*** Opening Data provided ***

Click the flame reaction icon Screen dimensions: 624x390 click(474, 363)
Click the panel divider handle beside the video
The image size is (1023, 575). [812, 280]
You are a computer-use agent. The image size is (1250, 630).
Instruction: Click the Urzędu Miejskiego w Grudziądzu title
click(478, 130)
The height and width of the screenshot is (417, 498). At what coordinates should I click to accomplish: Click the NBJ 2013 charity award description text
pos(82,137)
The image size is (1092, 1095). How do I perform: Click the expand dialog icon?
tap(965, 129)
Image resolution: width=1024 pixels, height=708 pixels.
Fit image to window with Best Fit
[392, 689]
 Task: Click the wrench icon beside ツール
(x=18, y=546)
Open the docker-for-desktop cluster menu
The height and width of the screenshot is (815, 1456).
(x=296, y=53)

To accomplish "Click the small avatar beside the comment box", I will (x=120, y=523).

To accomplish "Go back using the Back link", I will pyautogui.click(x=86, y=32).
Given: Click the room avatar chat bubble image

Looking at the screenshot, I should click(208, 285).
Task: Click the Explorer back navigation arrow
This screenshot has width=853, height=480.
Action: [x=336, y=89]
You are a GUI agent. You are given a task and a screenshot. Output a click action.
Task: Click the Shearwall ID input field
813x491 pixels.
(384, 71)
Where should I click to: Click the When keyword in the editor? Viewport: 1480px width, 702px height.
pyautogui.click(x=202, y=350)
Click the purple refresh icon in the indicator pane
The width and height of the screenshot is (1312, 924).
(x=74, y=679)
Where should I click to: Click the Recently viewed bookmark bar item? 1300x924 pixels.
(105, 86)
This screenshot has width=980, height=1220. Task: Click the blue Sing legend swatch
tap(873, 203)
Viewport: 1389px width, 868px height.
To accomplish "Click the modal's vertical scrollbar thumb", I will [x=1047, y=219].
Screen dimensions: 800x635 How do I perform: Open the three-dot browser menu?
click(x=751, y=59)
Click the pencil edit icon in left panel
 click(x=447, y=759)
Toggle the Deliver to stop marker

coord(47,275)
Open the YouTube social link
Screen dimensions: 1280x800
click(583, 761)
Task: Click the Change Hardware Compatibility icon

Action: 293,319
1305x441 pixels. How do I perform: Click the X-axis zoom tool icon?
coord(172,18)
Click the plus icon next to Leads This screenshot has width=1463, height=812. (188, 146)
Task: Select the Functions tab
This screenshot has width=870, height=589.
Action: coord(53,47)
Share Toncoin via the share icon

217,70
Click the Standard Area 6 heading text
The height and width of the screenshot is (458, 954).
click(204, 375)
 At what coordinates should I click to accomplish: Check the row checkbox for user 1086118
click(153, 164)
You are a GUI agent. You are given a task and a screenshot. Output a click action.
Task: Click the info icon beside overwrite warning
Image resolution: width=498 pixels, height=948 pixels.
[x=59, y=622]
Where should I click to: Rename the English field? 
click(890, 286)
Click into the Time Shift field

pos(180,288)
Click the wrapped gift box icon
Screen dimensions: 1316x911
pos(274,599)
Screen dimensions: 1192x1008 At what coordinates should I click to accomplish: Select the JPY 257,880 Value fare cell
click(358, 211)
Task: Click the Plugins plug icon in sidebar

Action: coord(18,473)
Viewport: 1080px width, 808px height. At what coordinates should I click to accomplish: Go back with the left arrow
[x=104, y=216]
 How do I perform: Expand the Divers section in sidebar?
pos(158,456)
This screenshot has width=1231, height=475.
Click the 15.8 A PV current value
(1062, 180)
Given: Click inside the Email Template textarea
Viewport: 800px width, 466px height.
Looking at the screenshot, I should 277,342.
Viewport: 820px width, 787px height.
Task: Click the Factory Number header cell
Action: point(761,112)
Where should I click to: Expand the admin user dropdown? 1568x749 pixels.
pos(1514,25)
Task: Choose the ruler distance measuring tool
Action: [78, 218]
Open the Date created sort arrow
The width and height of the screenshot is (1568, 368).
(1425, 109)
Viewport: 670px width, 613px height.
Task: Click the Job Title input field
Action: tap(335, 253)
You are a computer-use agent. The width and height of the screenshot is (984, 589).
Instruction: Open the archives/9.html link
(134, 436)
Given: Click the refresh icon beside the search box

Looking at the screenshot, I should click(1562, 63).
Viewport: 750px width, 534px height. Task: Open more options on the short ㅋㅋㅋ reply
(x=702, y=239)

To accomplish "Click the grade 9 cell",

*** Closing Data provided ***

Directions for this task: Reproduce, character for character, only the lines of the preceding data that start at the line with "This screenshot has width=1231, height=475." and end at the line with "Given: Click inside", both included.

Task response:
This screenshot has width=1231, height=475.
Click the 15.8 A PV current value
(1062, 180)
Given: Click inside the Email Template textarea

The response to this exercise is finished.